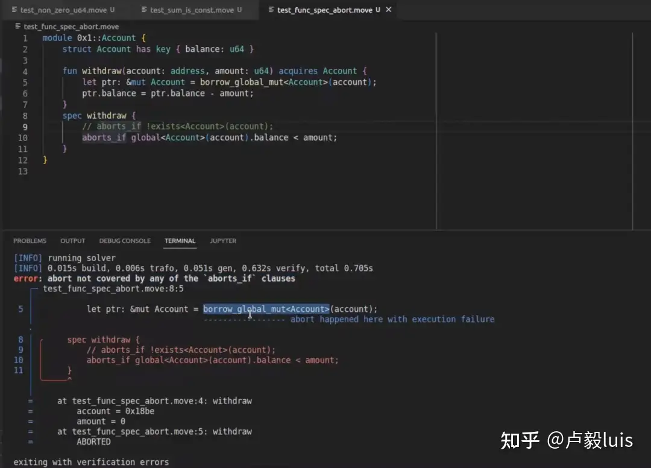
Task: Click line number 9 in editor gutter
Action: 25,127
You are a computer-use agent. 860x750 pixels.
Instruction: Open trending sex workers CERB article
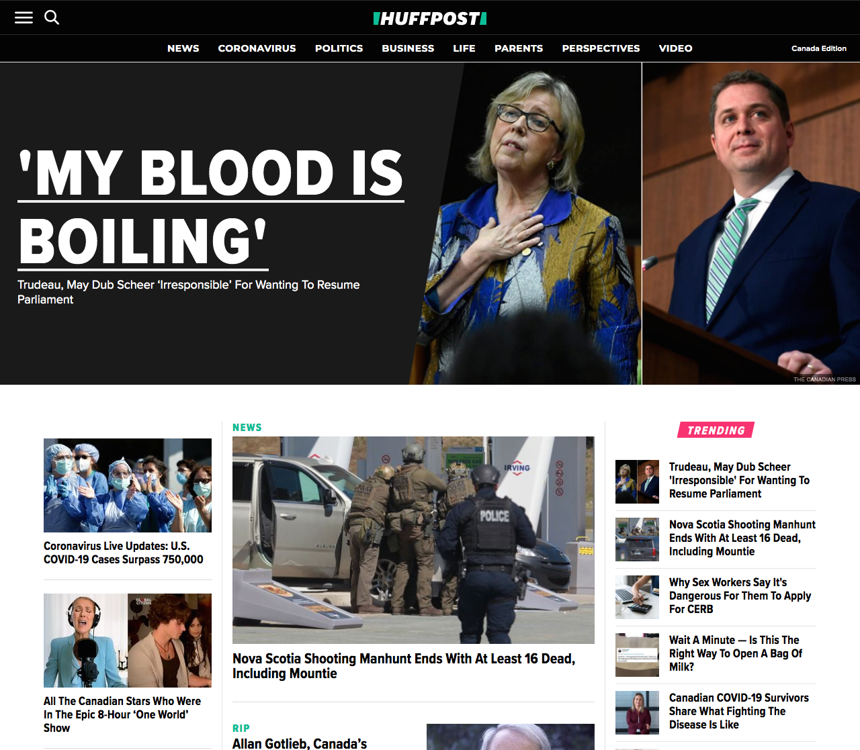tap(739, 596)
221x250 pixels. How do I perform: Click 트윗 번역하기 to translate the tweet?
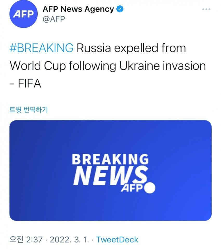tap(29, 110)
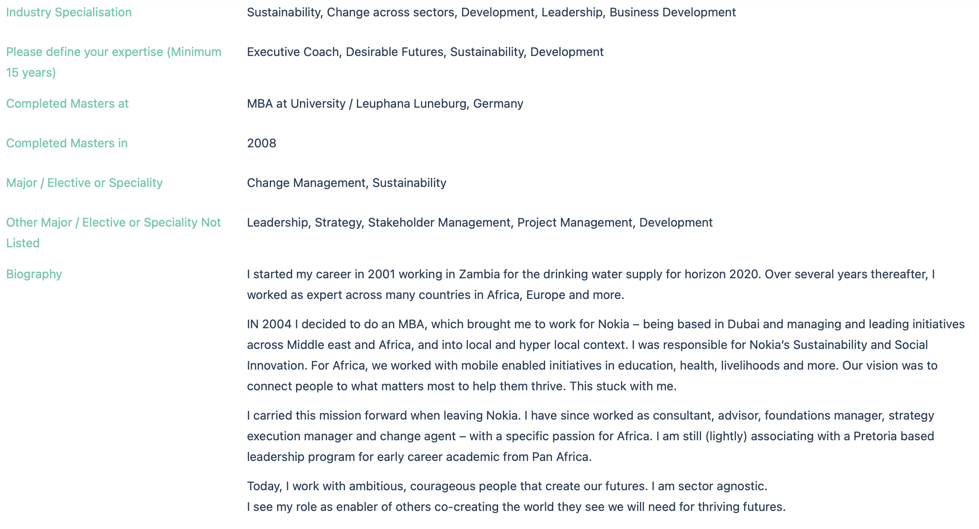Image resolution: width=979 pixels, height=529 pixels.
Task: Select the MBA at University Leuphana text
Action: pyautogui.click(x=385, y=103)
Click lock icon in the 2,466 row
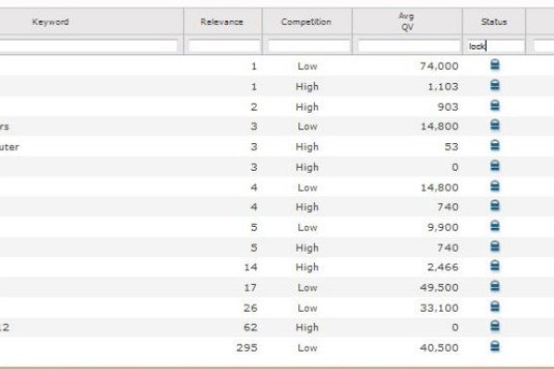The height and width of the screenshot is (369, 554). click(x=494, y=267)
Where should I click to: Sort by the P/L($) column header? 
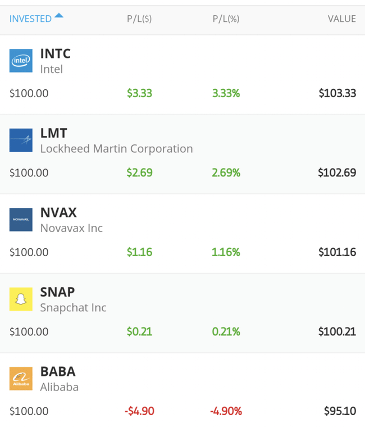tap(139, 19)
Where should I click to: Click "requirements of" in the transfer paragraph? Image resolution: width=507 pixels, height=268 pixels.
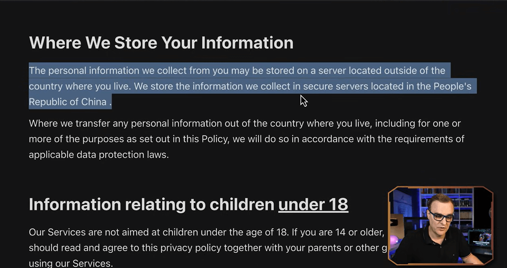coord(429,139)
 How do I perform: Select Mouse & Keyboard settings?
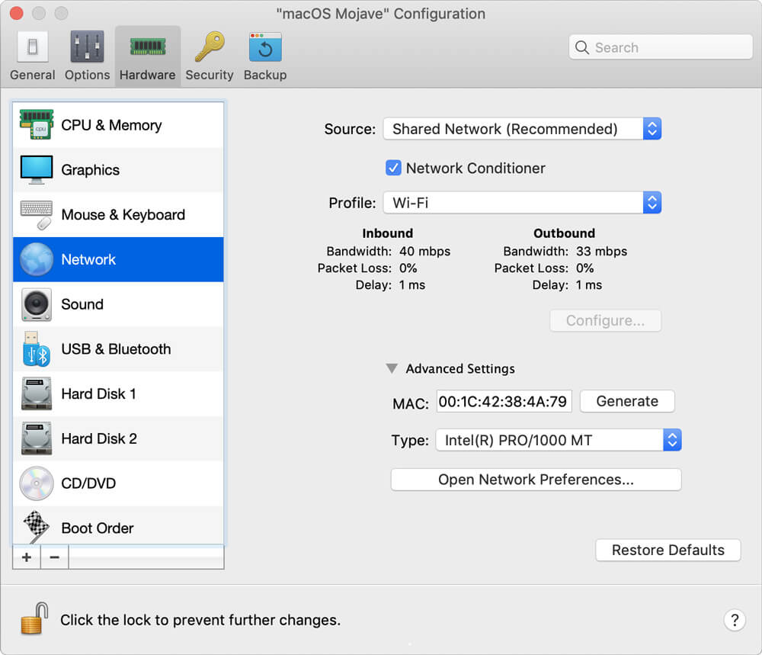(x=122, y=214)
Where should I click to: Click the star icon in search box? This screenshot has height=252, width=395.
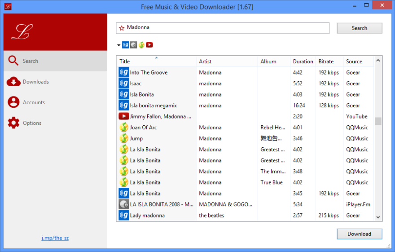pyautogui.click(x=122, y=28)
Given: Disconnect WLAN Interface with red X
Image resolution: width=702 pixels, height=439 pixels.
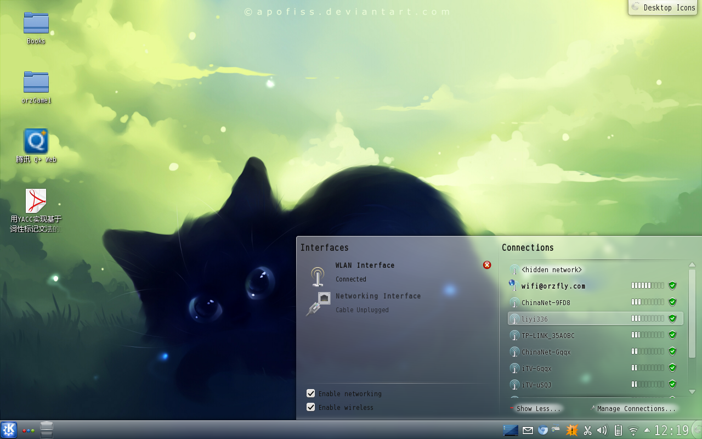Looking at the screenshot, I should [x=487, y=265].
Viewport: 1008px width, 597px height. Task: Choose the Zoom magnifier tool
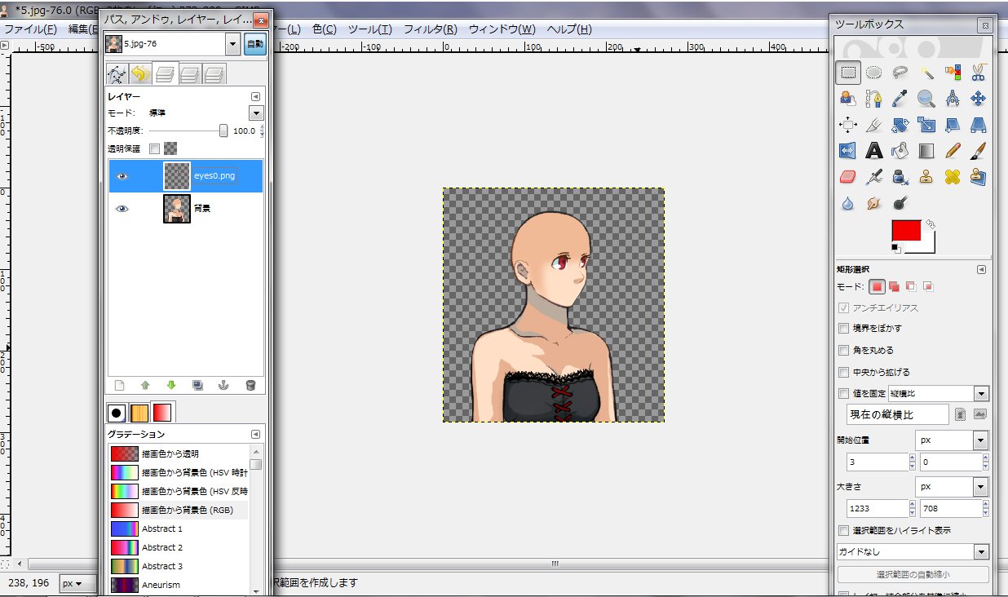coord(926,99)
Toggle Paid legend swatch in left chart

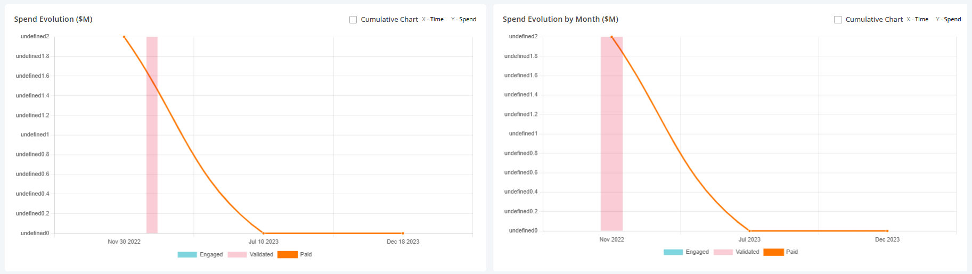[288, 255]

--

▶ **Problem to work on**: Your answer must be exactly the lines from the one with "Where should I click to: Click the" through the final line of the data, with no pictures in it.

▶ **Answer section**:
Where should I click to: Click the star icon in search box? This screenshot has height=252, width=395.
pyautogui.click(x=122, y=28)
Given: Disconnect WLAN Interface with red X
Image resolution: width=702 pixels, height=439 pixels.
Looking at the screenshot, I should [x=487, y=265].
Viewport: 1008px width, 597px height. Task: Choose the Zoom magnifier tool
coord(926,99)
Toggle Paid legend swatch in left chart

[288, 255]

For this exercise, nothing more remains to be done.